January 20, 2010


The year of inverted socialism: Obama was more than willing to oblige the predators in a letdown first year (Walter Kirn, 1/20/10, Salon)

From each according to his need, to each according to his greed. It pains me to say it, because I voted for him, manned phone banks for him, and gave to his campaign, but Obama (in truly flabbergasting cahoots with Goldman Sachs, the Citibank alumni club, and the jet-setting Ivy-League long-range-thinking all stars who love to convene at Aspen, Davos, Sun Valley and other ritzy spas and ski resorts to discuss, over cocktails, the global common good) has managed to perfect, in just one year, an ingenious socioeconomic system that might be called "inverted socialism" and which makes the free-market conservatism it succeeded seem, by comparison, principled and simple.
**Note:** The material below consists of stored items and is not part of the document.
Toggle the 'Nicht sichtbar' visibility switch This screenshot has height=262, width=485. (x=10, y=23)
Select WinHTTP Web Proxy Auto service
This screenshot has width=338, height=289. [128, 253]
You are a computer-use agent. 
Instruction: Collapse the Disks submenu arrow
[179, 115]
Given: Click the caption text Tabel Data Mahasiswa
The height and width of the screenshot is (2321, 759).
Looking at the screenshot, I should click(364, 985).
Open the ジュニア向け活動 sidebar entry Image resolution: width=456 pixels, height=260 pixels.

As though he believes that the best way to redress a ruinous, massive private-sector theft is to rehabilitate the thieves by putting them to work as Cabinet members and high-ranking public policy officials, Obama has licensed the bungling robber barons who managed to gamble away the loot amassed in their attempt to fleece the world to recoup their squandered booty by "borrowing" from the taxpayers and homeowners (lots of them former homeowners by now) the money that they failed to grab the first time -- and then lending, with interest, the borrowings back to them!

But that’s just abomination No. 1 from this year-long experiment in reverse-progressivism that no new belated "tax" on Wall Street fortunes can hope to render more acceptable. There’s also the nearly trillion-dollar jobs program that set a new record for high-speed wealth destruction through widespread cronyism, sham accounting and bureaucratic self-enrichment. The effort climaxed in a propaganda fest touting the countless positions that it created (but really, upon investigation, didn’t create; or certainly not in the numbers that were announced) while also taking credit for all the jobs that still existed but hypothetically wouldn't exist if the whole failed project hadn’t been tried.

When has unprincipled ever trumped principled?